§ PROMPT: Would you print, word for word, only the lines running from the line with "You are a computer-use" to the last line of the entries, without the pictures?
(INPUT DATA)
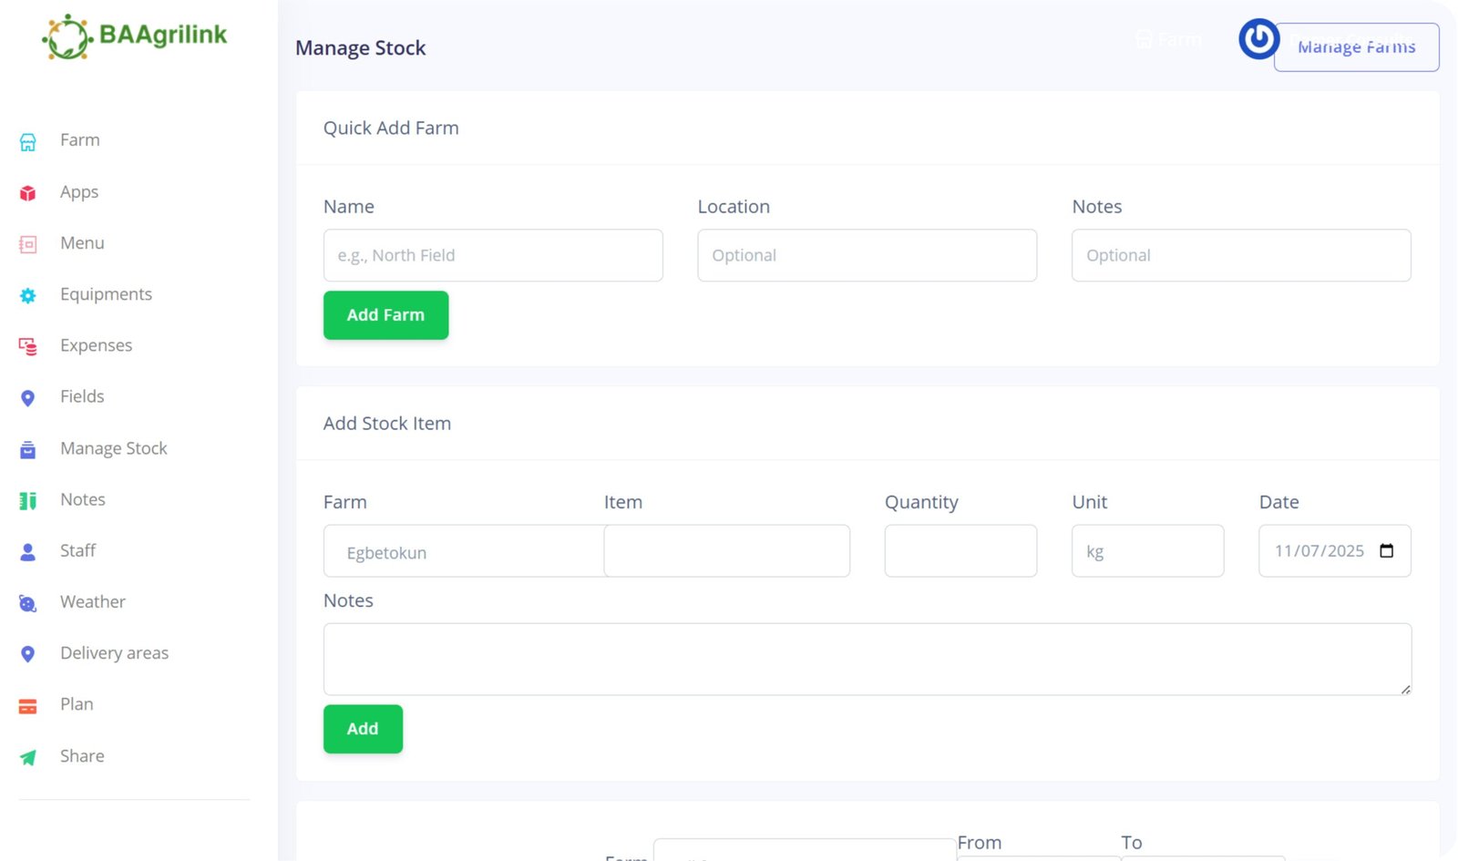The height and width of the screenshot is (861, 1458).
Task: Click the green Add Farm button
Action: 385,315
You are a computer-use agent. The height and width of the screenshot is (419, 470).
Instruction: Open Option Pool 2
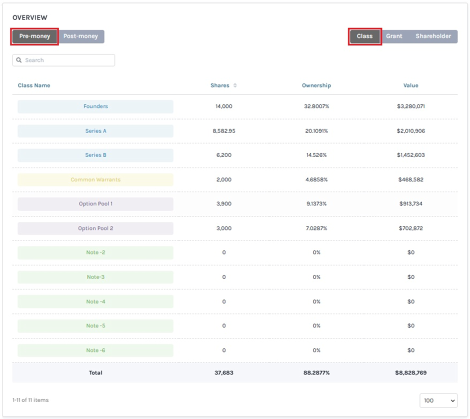coord(96,229)
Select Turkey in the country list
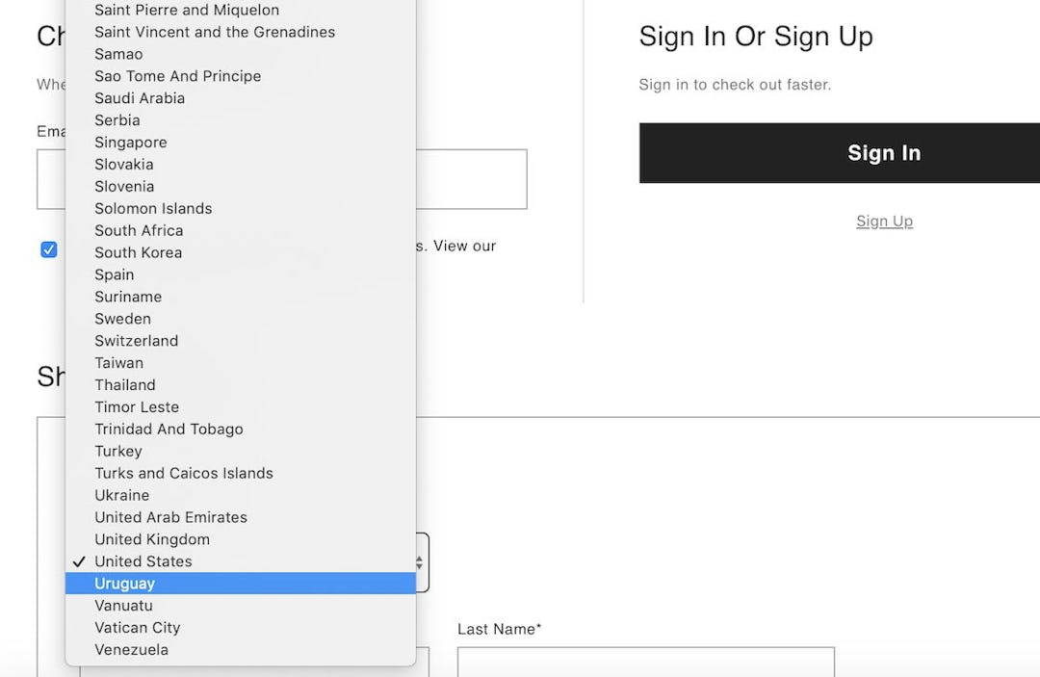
(End INPUT DATA)
§ ANSWER BOX:
You are a computer-use agent. The height and width of the screenshot is (419, 470).
Instruction: Open Option Pool 2
coord(96,229)
Select Turkey in the country list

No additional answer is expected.